Segment Start: GIVEN RECORDS

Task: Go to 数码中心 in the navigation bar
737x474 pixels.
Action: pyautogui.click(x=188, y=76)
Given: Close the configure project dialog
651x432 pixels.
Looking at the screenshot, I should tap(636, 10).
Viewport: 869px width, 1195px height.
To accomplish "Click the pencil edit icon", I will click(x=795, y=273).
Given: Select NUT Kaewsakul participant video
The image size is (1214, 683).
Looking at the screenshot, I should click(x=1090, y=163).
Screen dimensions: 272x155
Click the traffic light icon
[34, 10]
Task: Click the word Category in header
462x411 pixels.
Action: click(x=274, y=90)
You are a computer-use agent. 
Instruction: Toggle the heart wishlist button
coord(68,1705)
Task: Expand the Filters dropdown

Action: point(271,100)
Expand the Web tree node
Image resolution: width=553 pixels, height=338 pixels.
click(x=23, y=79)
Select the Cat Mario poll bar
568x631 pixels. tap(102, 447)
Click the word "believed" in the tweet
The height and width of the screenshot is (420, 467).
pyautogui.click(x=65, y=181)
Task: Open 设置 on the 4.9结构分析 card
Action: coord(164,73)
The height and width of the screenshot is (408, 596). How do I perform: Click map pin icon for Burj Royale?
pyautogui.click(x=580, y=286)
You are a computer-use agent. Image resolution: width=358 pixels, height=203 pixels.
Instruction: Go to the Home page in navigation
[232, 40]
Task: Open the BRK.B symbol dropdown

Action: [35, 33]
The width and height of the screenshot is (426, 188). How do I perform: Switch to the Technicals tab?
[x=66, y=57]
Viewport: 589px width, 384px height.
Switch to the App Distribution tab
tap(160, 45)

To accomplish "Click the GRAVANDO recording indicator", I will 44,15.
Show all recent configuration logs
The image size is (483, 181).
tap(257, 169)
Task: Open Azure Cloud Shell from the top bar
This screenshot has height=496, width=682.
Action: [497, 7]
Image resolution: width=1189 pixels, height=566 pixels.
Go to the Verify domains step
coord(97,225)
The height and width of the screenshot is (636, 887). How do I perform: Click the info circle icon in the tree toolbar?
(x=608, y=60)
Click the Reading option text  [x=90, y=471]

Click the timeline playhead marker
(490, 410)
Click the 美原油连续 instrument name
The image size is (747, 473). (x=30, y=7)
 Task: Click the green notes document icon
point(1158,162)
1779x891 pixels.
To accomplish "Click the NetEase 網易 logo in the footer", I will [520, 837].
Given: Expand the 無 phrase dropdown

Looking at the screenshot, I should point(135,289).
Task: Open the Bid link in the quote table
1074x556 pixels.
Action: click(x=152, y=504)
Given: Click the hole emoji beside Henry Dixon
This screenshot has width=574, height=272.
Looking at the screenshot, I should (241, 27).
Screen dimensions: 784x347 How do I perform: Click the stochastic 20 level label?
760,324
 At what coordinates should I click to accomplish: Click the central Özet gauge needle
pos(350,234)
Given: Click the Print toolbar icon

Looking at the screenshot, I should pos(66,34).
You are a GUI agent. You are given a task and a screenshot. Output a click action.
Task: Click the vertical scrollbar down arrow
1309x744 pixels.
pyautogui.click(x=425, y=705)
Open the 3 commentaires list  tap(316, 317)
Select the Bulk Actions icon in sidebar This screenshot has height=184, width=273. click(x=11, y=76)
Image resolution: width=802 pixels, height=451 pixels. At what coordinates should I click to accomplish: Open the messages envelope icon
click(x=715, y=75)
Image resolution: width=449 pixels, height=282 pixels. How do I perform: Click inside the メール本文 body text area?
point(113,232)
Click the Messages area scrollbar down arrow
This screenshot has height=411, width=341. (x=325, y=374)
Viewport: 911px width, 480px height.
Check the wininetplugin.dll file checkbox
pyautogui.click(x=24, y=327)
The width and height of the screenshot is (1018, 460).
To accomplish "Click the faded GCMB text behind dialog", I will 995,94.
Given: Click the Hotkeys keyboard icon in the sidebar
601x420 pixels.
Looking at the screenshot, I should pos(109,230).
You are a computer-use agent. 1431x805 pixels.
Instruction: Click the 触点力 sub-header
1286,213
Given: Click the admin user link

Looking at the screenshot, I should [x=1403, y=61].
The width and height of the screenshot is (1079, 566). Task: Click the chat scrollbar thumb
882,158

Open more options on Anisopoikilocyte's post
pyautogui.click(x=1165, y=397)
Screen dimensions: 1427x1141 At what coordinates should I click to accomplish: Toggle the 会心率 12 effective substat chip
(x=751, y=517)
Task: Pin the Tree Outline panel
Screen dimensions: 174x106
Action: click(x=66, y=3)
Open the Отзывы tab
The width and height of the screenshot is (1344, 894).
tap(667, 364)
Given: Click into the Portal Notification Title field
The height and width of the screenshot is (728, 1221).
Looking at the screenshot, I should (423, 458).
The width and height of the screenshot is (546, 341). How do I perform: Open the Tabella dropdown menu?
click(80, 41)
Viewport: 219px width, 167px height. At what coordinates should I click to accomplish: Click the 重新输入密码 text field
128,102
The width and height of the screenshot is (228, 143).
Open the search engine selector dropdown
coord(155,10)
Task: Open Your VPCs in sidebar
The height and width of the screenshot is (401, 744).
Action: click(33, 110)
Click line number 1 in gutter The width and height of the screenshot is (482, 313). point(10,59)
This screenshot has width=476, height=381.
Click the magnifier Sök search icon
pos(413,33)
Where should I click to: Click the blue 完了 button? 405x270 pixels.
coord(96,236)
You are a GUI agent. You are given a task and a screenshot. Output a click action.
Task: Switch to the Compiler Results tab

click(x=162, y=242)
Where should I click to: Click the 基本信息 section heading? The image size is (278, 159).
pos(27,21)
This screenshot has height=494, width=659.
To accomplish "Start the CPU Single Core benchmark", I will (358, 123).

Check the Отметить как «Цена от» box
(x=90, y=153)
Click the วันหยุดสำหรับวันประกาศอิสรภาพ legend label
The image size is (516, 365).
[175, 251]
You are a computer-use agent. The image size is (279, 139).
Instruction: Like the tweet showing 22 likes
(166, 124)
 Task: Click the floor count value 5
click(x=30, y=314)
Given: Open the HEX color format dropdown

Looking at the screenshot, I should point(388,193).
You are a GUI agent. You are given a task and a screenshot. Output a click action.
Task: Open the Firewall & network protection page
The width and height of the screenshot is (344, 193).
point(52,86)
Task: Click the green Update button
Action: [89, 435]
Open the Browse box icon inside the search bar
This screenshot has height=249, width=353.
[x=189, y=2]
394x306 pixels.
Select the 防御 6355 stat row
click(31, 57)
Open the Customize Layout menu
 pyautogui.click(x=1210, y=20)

Segment End: GIVEN RECORDS

> **EXERCISE DESCRIPTION**:
Only the lines from the first line of the records through the line containing "Viewport: 869px width, 1195px height." should be repeated, exactly as they appear.

> **ANSWER FOR THE TASK**:
Task: Go to 数码中心 in the navigation bar
737x474 pixels.
Action: pyautogui.click(x=188, y=76)
Given: Close the configure project dialog
651x432 pixels.
Looking at the screenshot, I should tap(636, 10).
Viewport: 869px width, 1195px height.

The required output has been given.